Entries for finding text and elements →
-=-=-
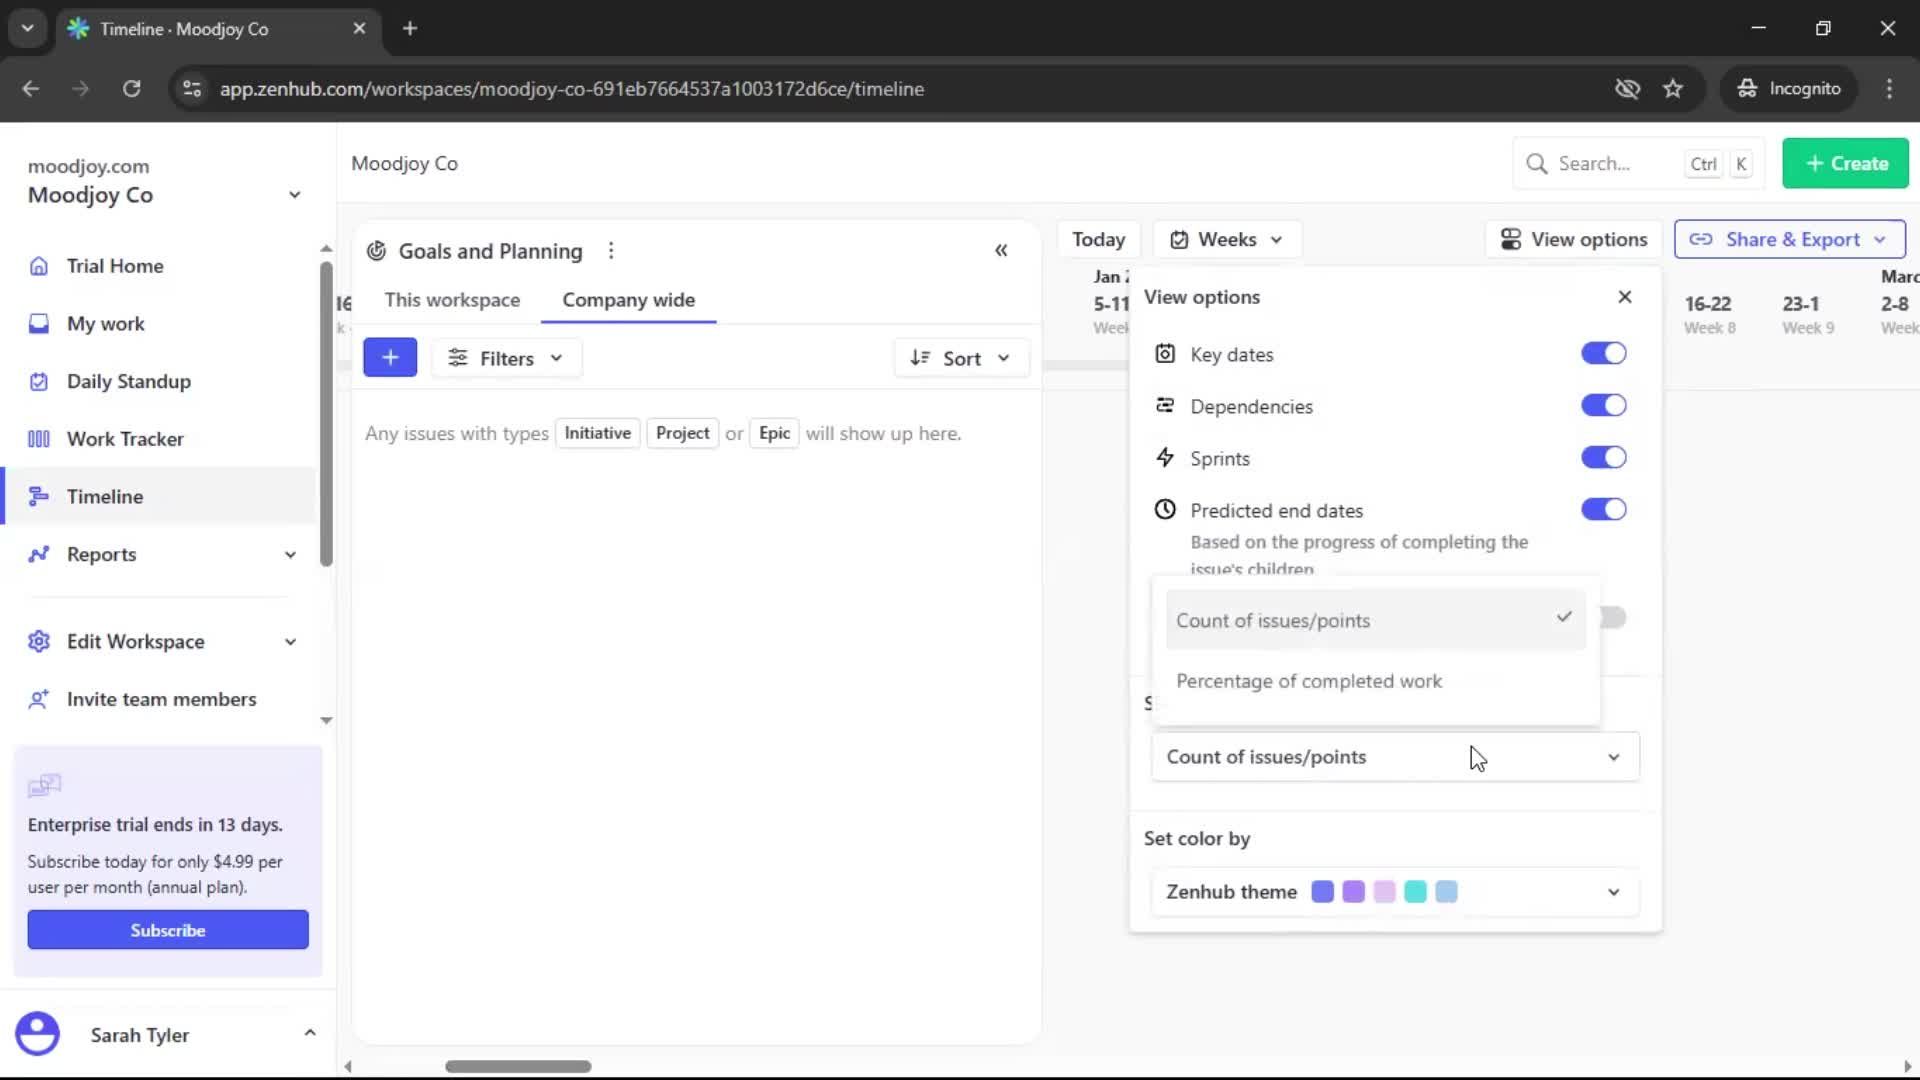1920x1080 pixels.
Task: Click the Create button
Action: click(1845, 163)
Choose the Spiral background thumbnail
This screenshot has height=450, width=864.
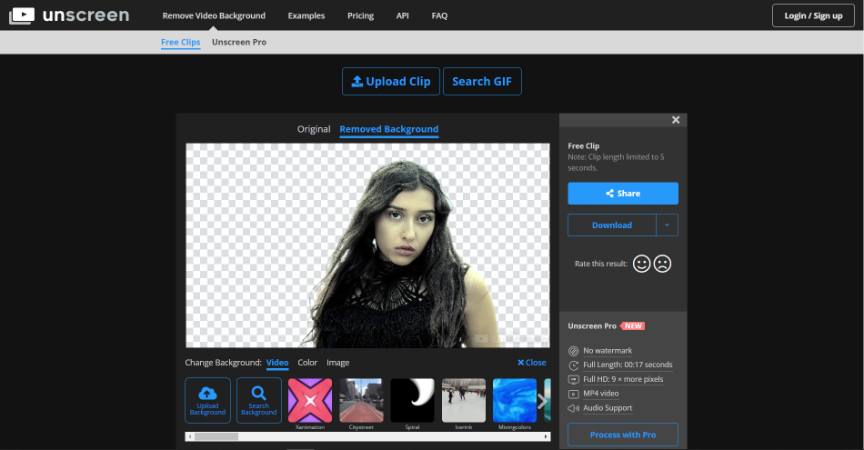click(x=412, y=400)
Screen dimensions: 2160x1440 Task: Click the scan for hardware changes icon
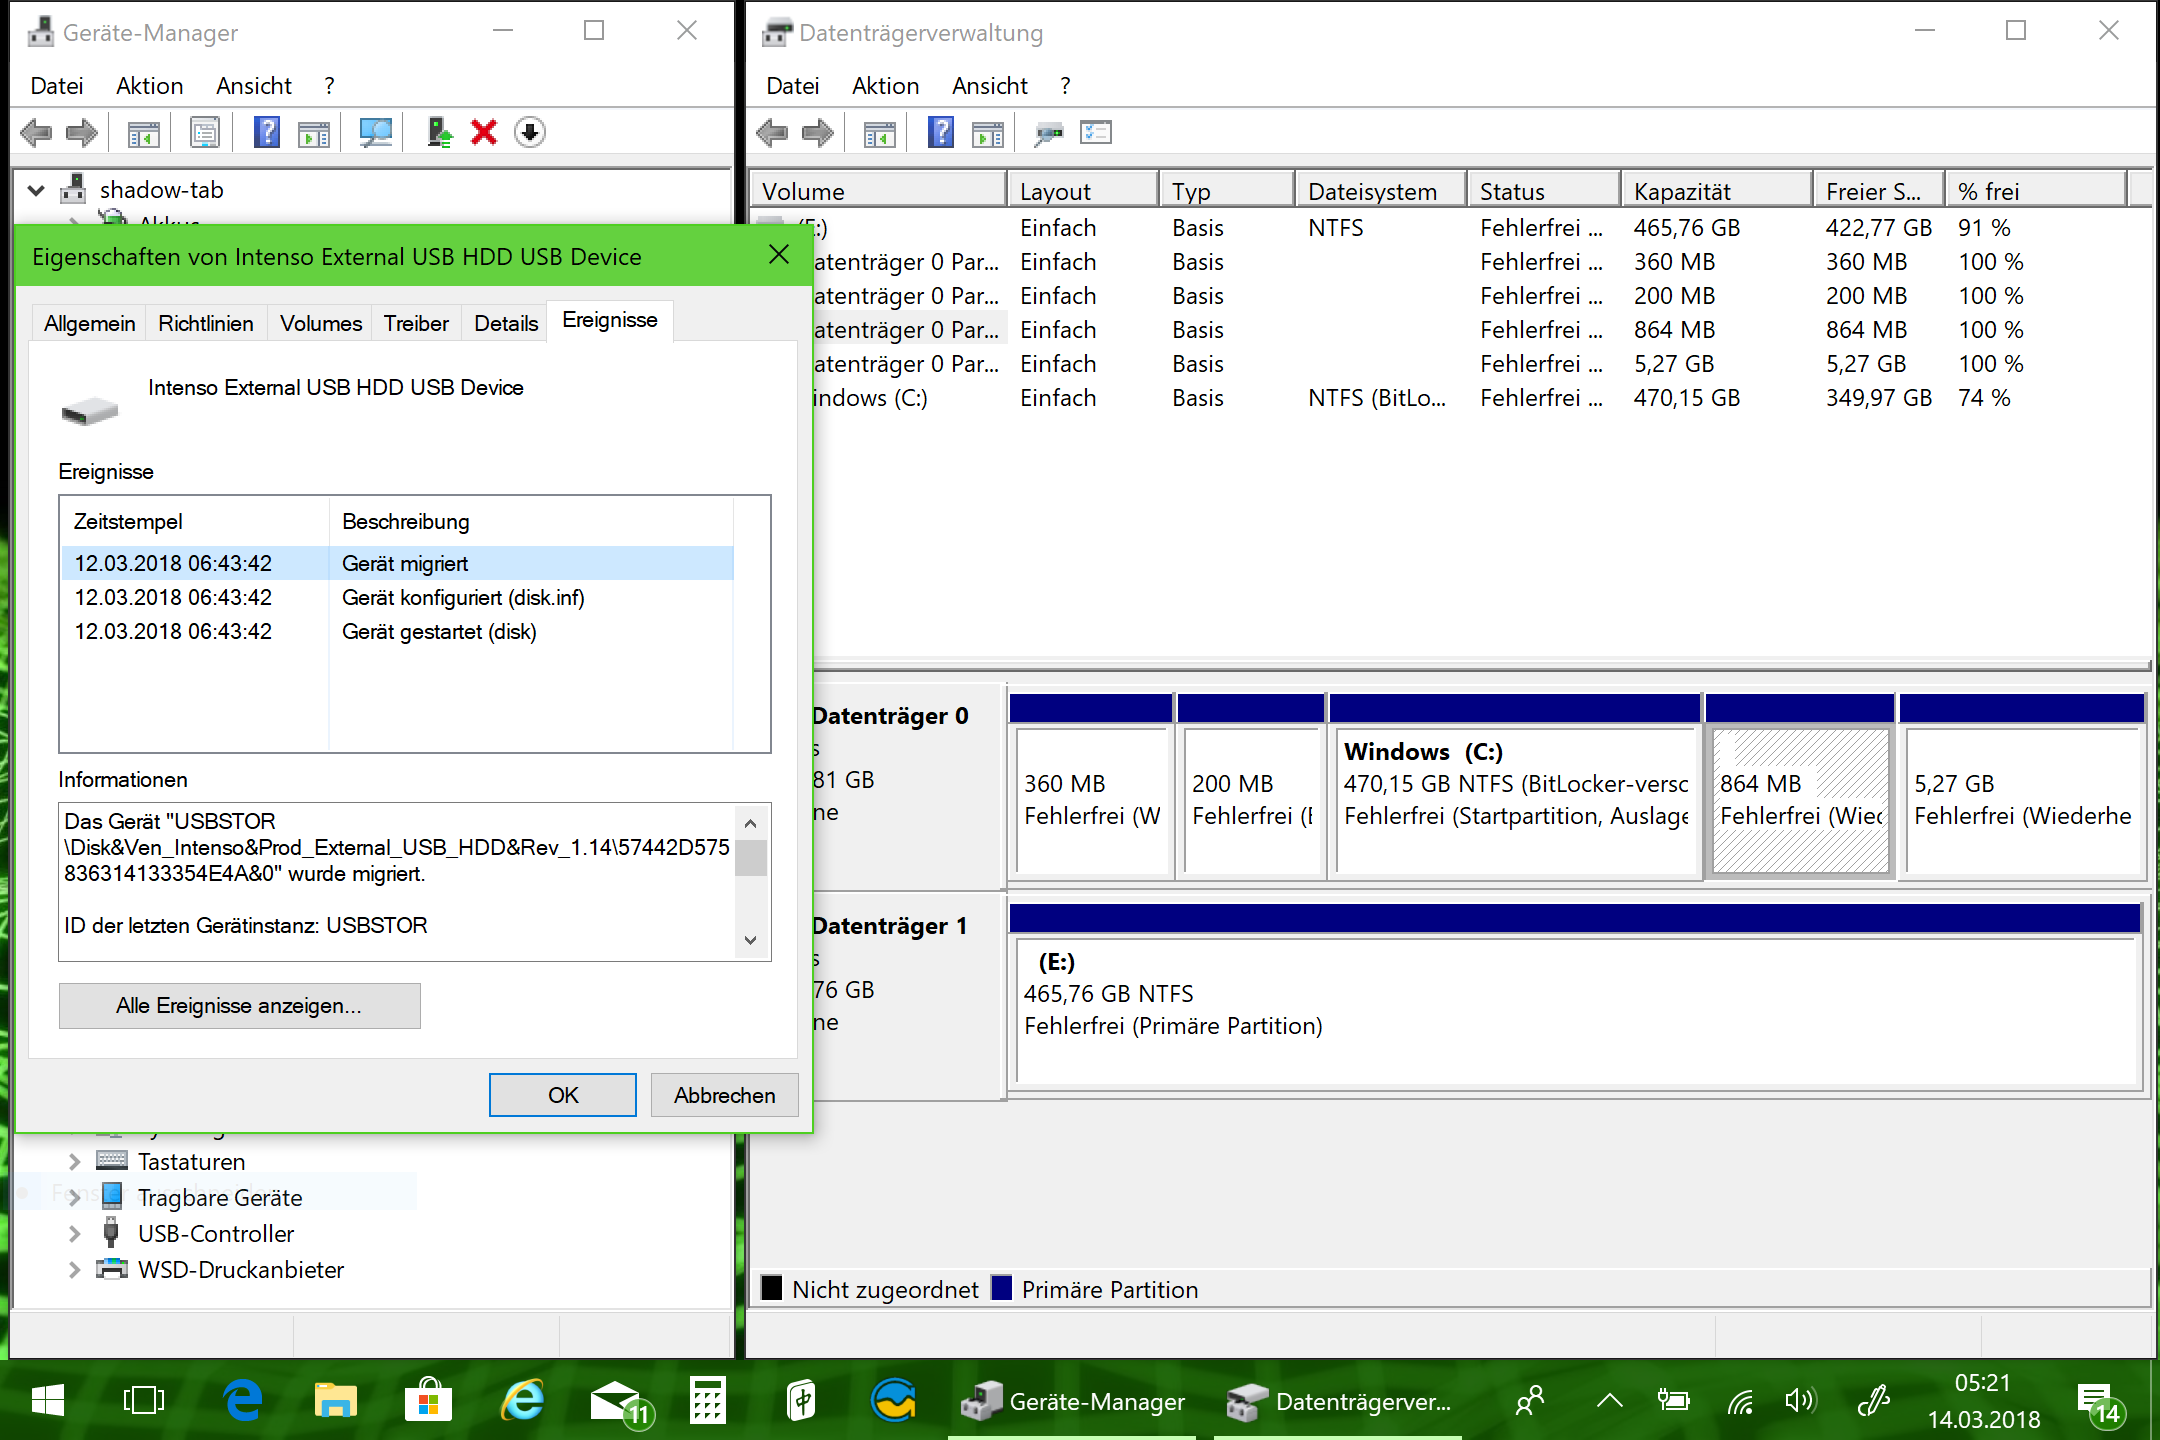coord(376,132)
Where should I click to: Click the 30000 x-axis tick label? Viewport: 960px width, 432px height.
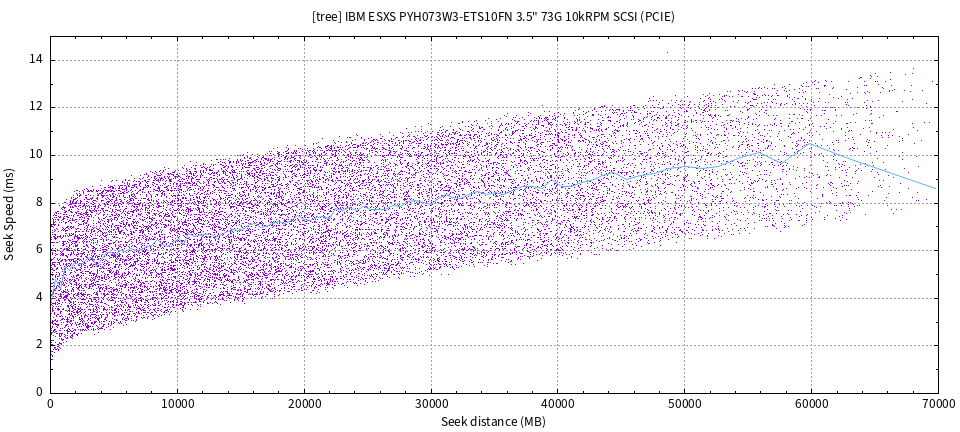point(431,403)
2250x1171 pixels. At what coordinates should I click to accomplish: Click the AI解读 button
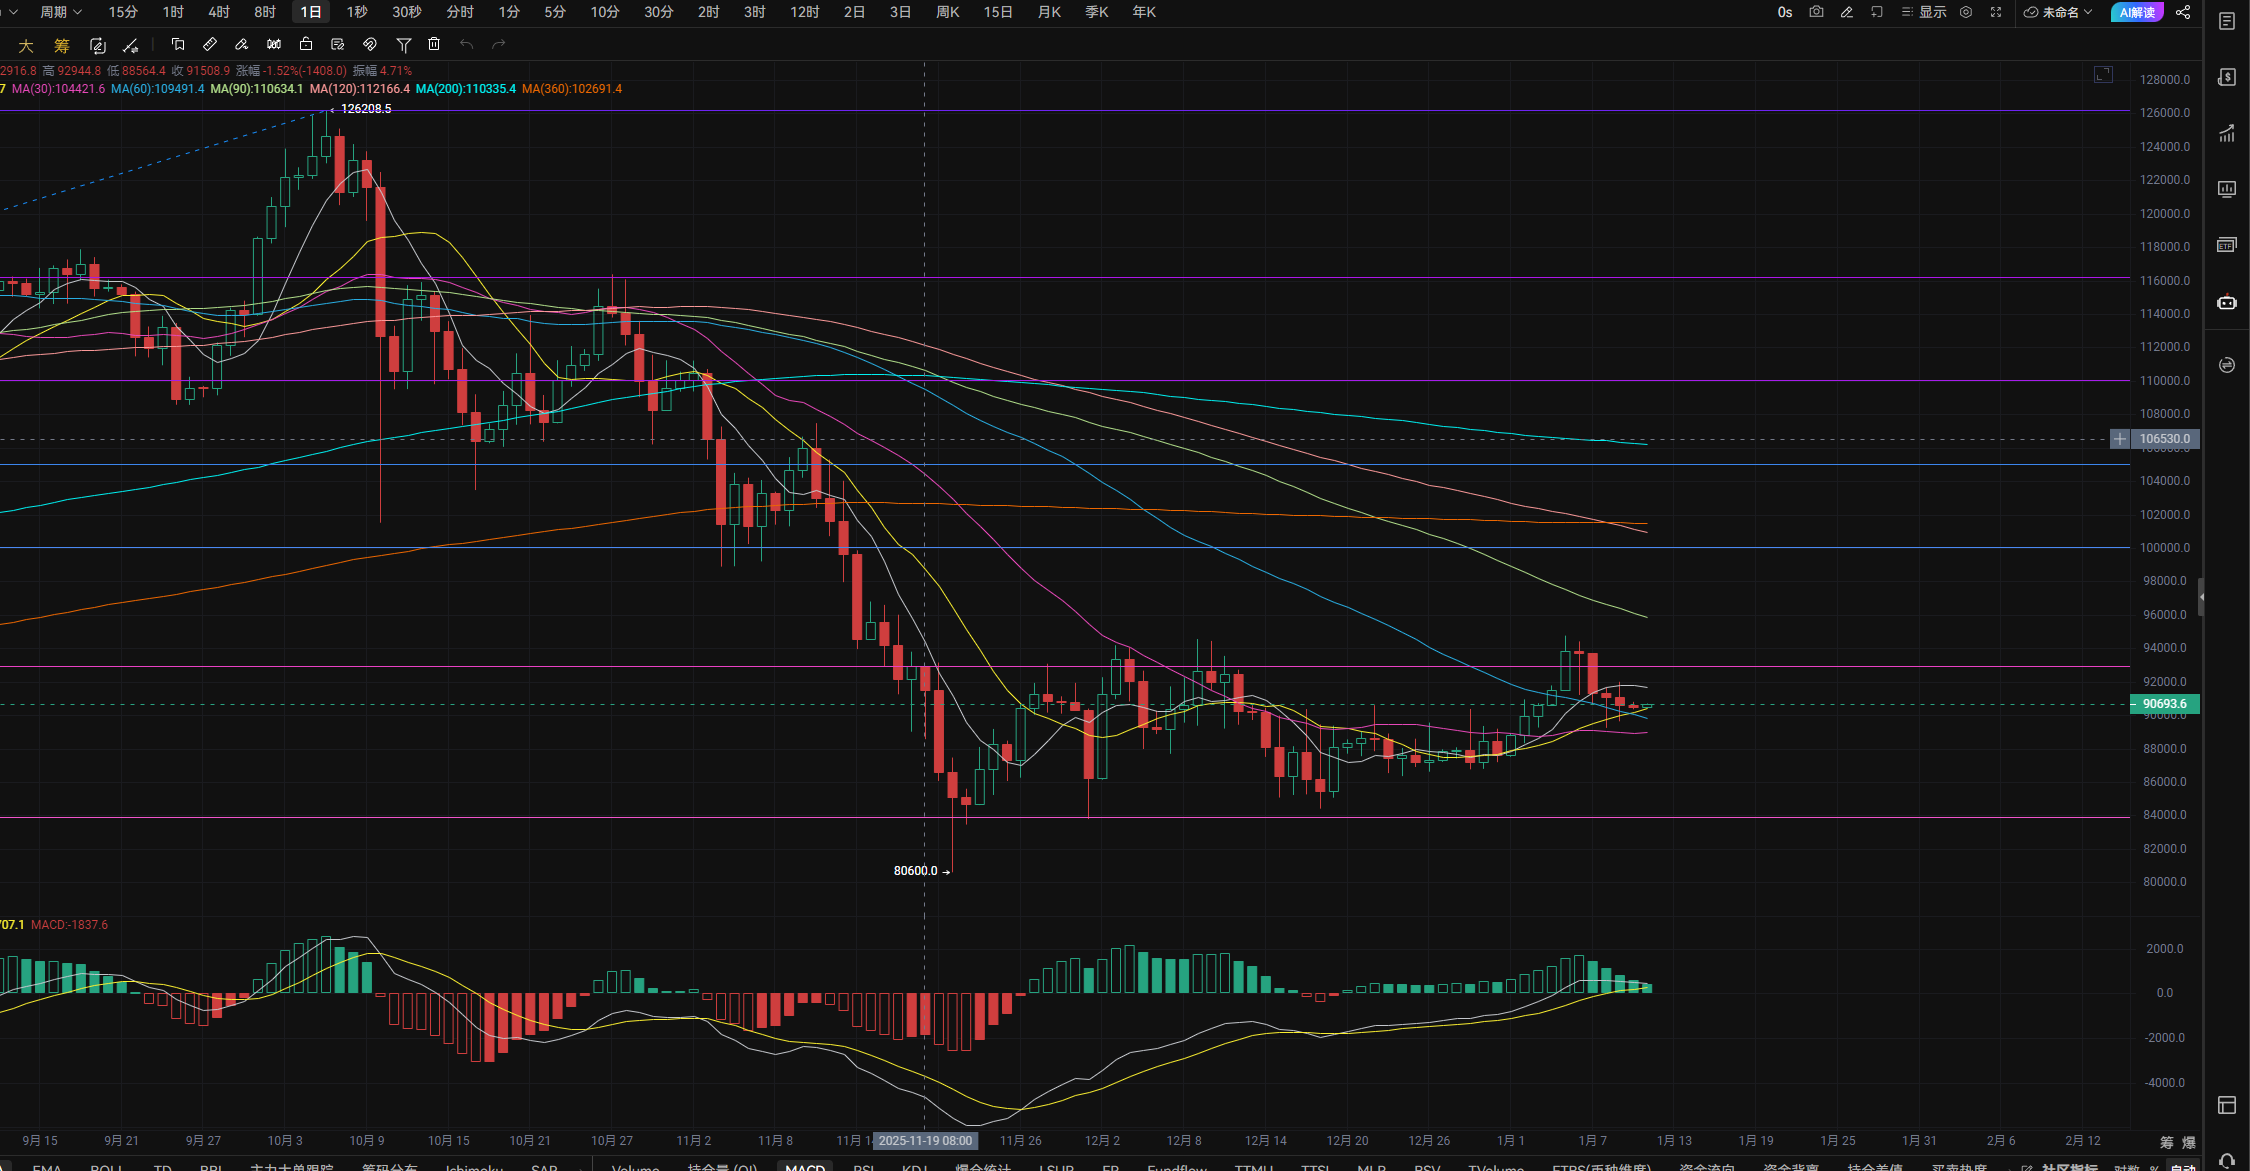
-=-=-
Pull every line of the data above into your answer word for word, and leave the pictures out.

1920x1080 pixels.
Task: Click the Create button
Action: click(1845, 163)
Choose the Spiral background thumbnail
This screenshot has height=450, width=864.
click(x=412, y=400)
Screen dimensions: 2160x1440 Task: Click the scan for hardware changes icon
coord(376,132)
Where should I click to: Click the 30000 x-axis tick label? Viewport: 960px width, 432px height.
point(431,403)
2250x1171 pixels. At what coordinates should I click to accomplish: Click the AI解读 button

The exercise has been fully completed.